GEORGE ENTERTAINMENT NEWS - Works by the incredibly talented South African artist Irma Stern form part of the Sanlam Art Exhibit on display at the George Museum until end November. It is not often that we come face to face with the greats in South Africa's art world.
"The current once-in-a-lifetime exhibition has caused quite a sensation in the Sayers Art Gallery of the Museum," says Maura St.John, chairman of the local art society Scava.
She has noticed that the number of visitors to the gallery has increased, with abounding interest in not only the artworks themselves, but in the history or story behind each work. Because of its uniqueness and the extraordinary opportunity to have such a prestigious art exhibition in our city, members of Scava volunteered to be on hand to do conducted walk-throughs or provide more information to visiting art lovers.
St.John especially highlights the sculptural pieces that form part of the exhibition.

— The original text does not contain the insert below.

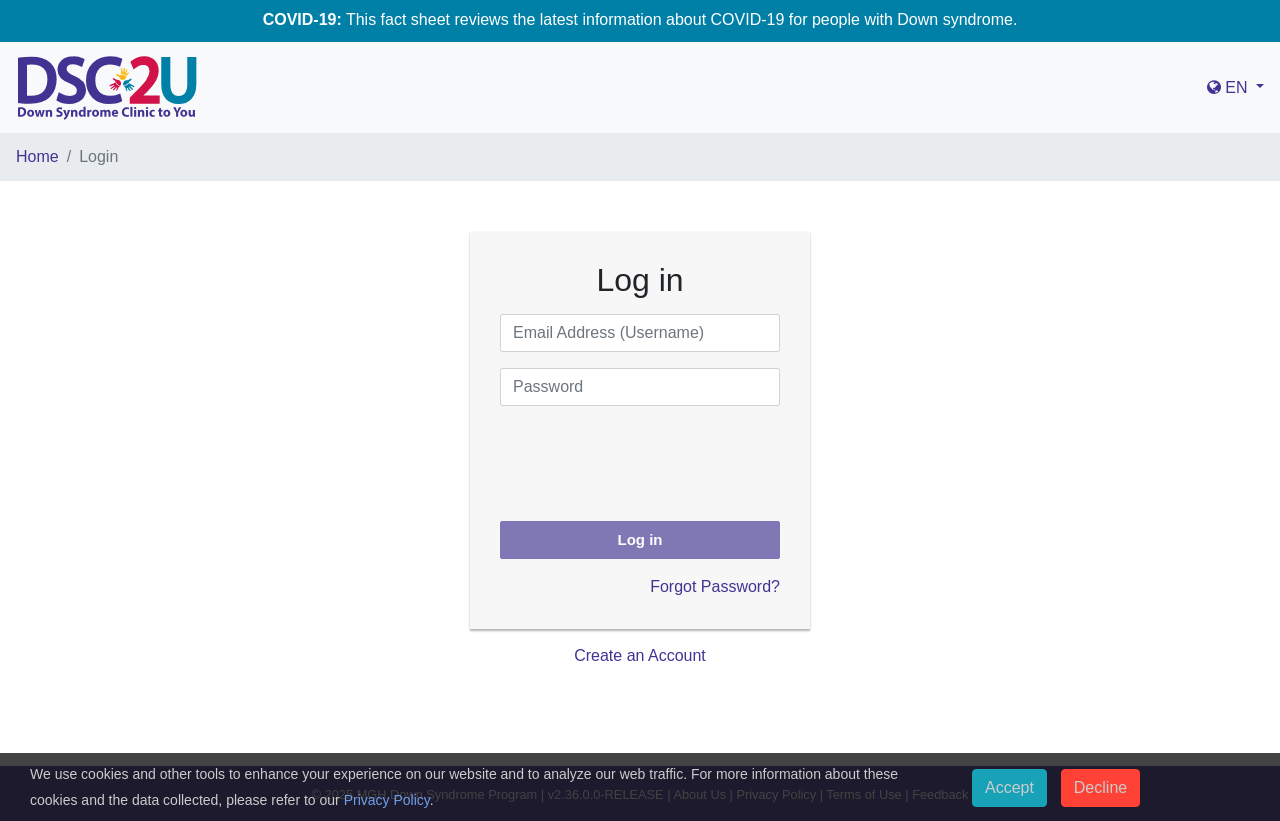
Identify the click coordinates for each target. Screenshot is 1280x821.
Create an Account (640, 655)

All too often sculpture is overshadowed by paintings and therefore needs more exposure. There are 20 stunningly imaginative pieces in bronze, paper and wood.
Each piece of sculpture was especially chosen by Sanlam to make a statement, to give a timeline or to track the path of innovations in this medium since 1950. Some have clearly been influenced by such internationally famous sculptors as Henry Moore of the UK or the Italian artist / sculptor Giacometti.
The exhibition also features two surprising media pieces that warrant a personal visit. St.John encourages the public to come and enjoy this new modern art form first-hand.
One special modern work made by Eliza Botha in 1982, made of wood, perspex and paper and titled Butterfly Box, names all the"butterflies" who were either banned or in detention throughout our turbulent history.
This is a most interesting must-see. Another wonderful artwork called Beauty Bar, by Leora Farber, takes the viewer back to the days when all ladies owned a vanity case and transported their beauty products from place to place.